Teresa Cassule disse ao Jornal de Angola que se sente igual a outras pessoas e que não tem encontrado dificuldade em relacionar-se com meninas da sua idade e até com pessoas adultas.
Querene Apolinário Francisco, dez anos, tem deficiência intelectual desde o primeiro ano de vida. Segundo a mãe, Marcelina Mutolo, a deficiência foi descoberta quando a menina manifestou paralisia dos membros. Para a filha ver televisão, muitas vezes tem de ser forçada. “Mas sempre que posso, faço a interpretação dos bonecos para ela ganhar o hábito”. A irmã mais nova também ajuda a mãe nesta tarefa.
“Se a nossa televisão tivesse intérpretes nos vários programas, podia ajudar muitas crianças com este tipo de deficiência a estar informadas”, acrescentou a mãe de Querene Francisco.

Associação profissional

O Presidente da Associação dos Profissionais de Educação Especial em Angola, Manuel Kawanga de Sousa, defende a criação de um instrumento de avaliação psicopedagógica e programas educativos visuais que permitam conhecer as características psicopatológicas de cada criança e as necessidades educativas de cada região.

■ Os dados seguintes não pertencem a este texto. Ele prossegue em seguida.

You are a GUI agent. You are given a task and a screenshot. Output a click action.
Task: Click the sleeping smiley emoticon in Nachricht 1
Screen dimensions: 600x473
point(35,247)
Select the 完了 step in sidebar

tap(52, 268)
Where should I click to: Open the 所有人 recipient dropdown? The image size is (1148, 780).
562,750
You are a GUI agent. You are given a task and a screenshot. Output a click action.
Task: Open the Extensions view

“Temos trabalhado com os Ministérios da Saúde e da Educação para que nas comunidades haja um gabinete de tratamento logopédico, uma vez que, diariamente, registamos, nos nossos consultórios, pessoas com diversas deficiências”.

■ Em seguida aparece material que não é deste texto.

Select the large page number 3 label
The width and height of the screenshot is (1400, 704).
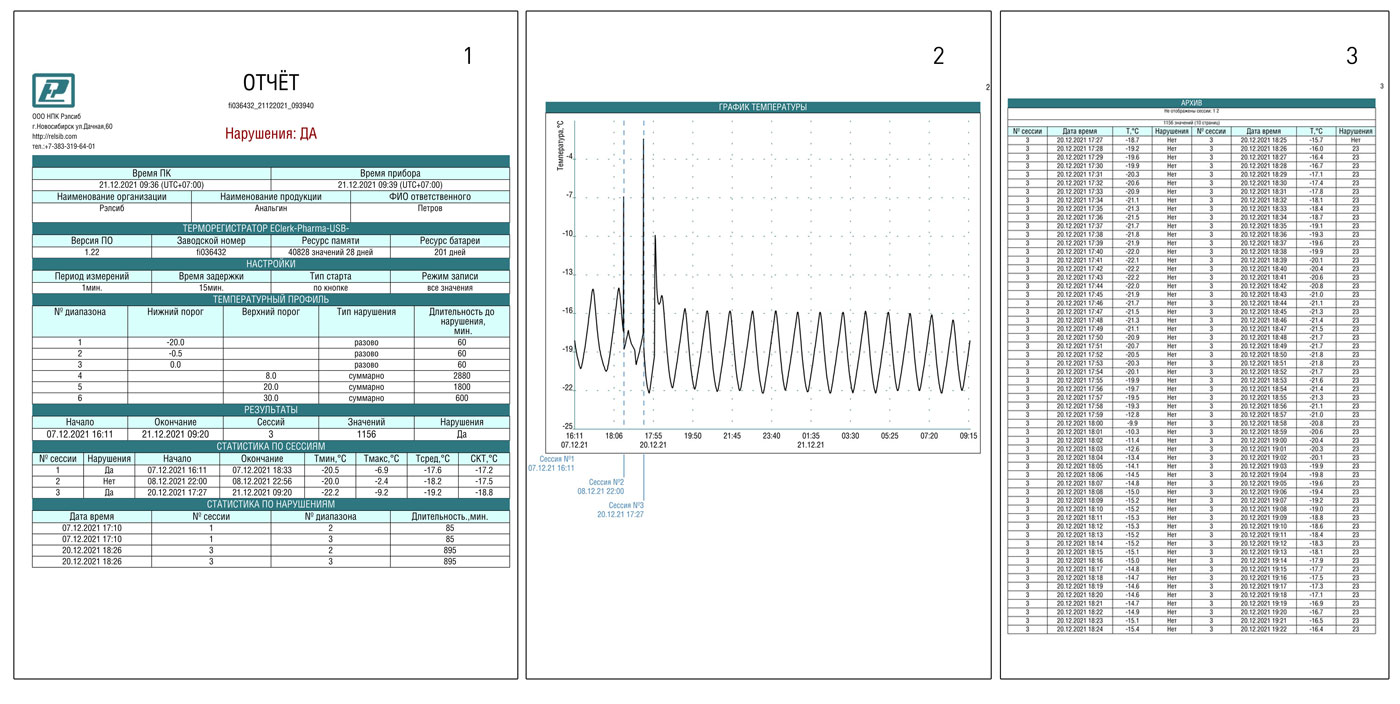1352,56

Diariamente, a Associação dos Profissionais de Educação Especial recebe, em consulta, 12 a 14 casos novos de crianças e jovens com problemas de surdez, distúrbio intelectual e com outras patologias, que devem ser acompanhadas com regularidade. “Isto só é possível se a criação de gabinetes de tratamento nas comunidades for uma realidade”, refere Manuel Kawanga. O acompanhamento especial à criança com deficiência está entre os compromissos assumidos, em 2007, pelo Estado angolano sobre a criança, durante o II Fórum Nacional sobre a Criança, realizado em conjunto com a UNICEF.